When I was about 7 the original Star Wars opened in this big down town theater with a monster screen the largest overall area in town (three times the size of the mall screens today), 70mm projection, the theater had a dome ceiling and Dad and I sat right in the center so all sound reflections were collected and focused on us and the place had been upgraded for the sensurround Earthquake. I'm telling you when those star destroyers flew overhead at the start of the film you thought the whole theater was going to shake apart. I've seen the movie 50 times since then, but nothing compares to that old theater.


----------



## Van (Dec 12, 2007)

Look at this link;

http://www.mcrel.org/whelmers/whelm01.asp

This is a design for an "Air Cannon" they have been used to do lots of interesting things. If you could scale this design up and incorporate a few into your set you might get an interesting result. The nice thing about them is, the way they are engineered, they don't move the air fast, they simply "shape" it into a donut which rolls out the front of the cannon through the air. Firing something like a compressed air cannon, or confetti cannon, directly at an audience is strictly verboten, too many chances of sending projectiles along which the air. Air cannons, however work on the HVLP principle, they move a large mass of air and low velocity. Much safe and possibly more effective in the long run. 

They're also simple to build and fun to play with.


----------



## propmonkey (Dec 12, 2007)

i remember seeing a large garabage can with the bottom cut out and a rubber top that you would pull back and would "shoot" air at a wall of cards. i also know there are handheld versions of the same thing. ive seen around at various stores.

i would think having a dozen pars from an electric or some other locations pointed evenly at the house would cause a little heat and provide the blinding light.

make sure you give fair warning of all the effects you will use as to not startle young children and ederly.


----------



## avkid (Dec 12, 2007)

propmonkey said:


> i remember seeing a large garabage can with the bottom cut out and a rubber top that you would pull back and would "shoot" air at a wall of cards. i also know there are handheld versions of the same thing. ive seen around at various stores.


http://www.thinkgeek.com/geektoys/warfare/60b6/


----------



## thelightingmancan (Dec 12, 2007)

We tried the resonant frequency thing, and we couldn't quite get it, and our building engineer walked in and told us to stop because our building is 50 years old.


----------



## thelightingmancan (Dec 12, 2007)

We post plenty of warnings about effects, almost excessively


----------



## Hughesie (Dec 13, 2007)

simple some subs and a freq sweep audio file you made in the shade

just starting it right at the bottem it will scare the devil out of your audience


----------



## RedmonwantsEOS (Dec 14, 2007)

David, whenever you and I figure this out, its gonna be amazing.
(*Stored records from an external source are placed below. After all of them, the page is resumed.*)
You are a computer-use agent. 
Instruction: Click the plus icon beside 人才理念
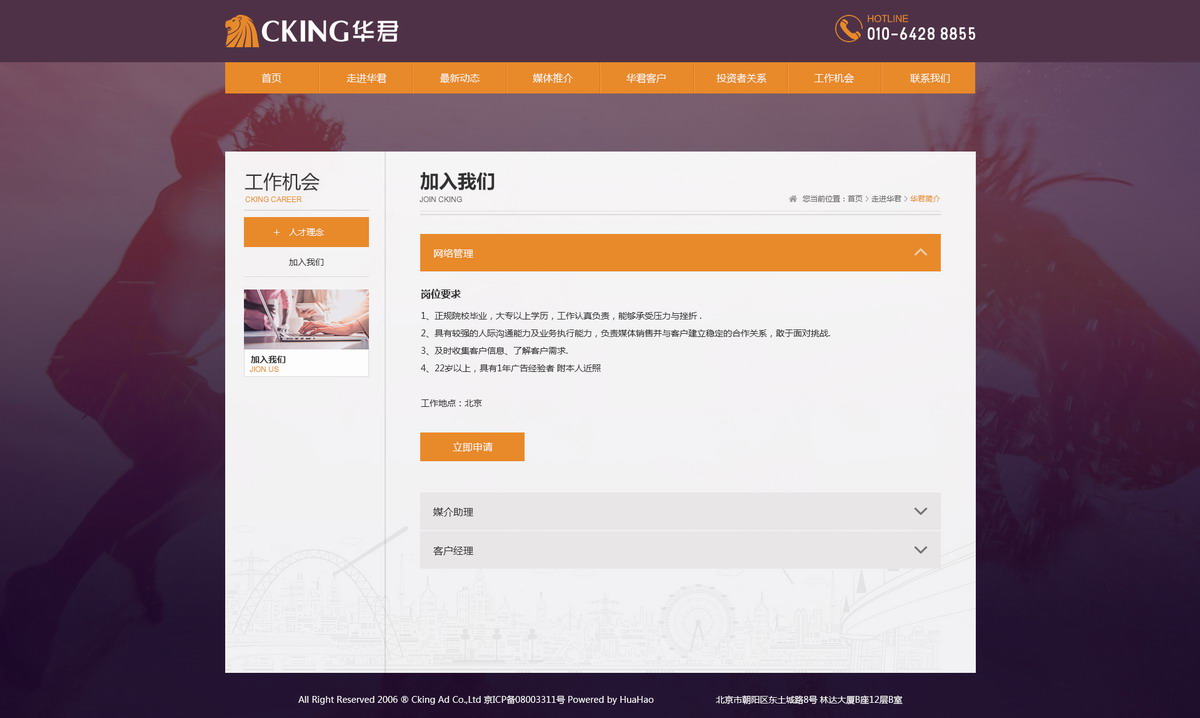(x=277, y=231)
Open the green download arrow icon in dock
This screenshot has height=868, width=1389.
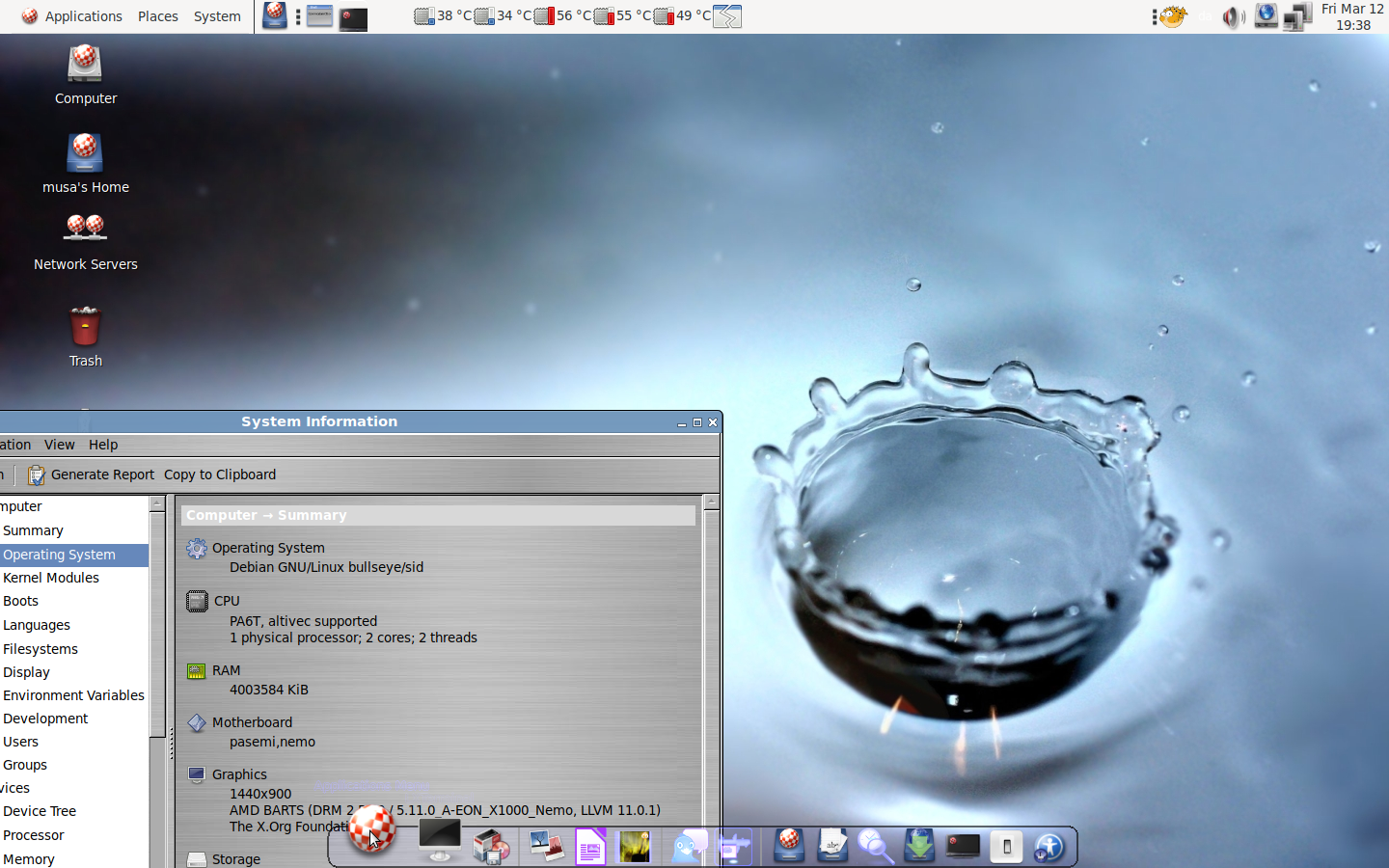pos(919,847)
BTW, the play isn't until March.


----------



## thelightingmancan (Dec 15, 2007)

We should be prepared early so we can fix any problems


----------



## Van (Dec 15, 2007)

thelightingmancan said:


> We should be prepared early so we can fix any problems


Better words were never spoken!!!!!!
I've finally, after 4 years of begging, gotten our directors to start talking with designers way in advance of show. Proper prep time is ESSENTIAL especially in show dealing with a lot of effects. Constructing scale replicas and testing of effects in advance is crucial to a smooth production. Good on ya.


----------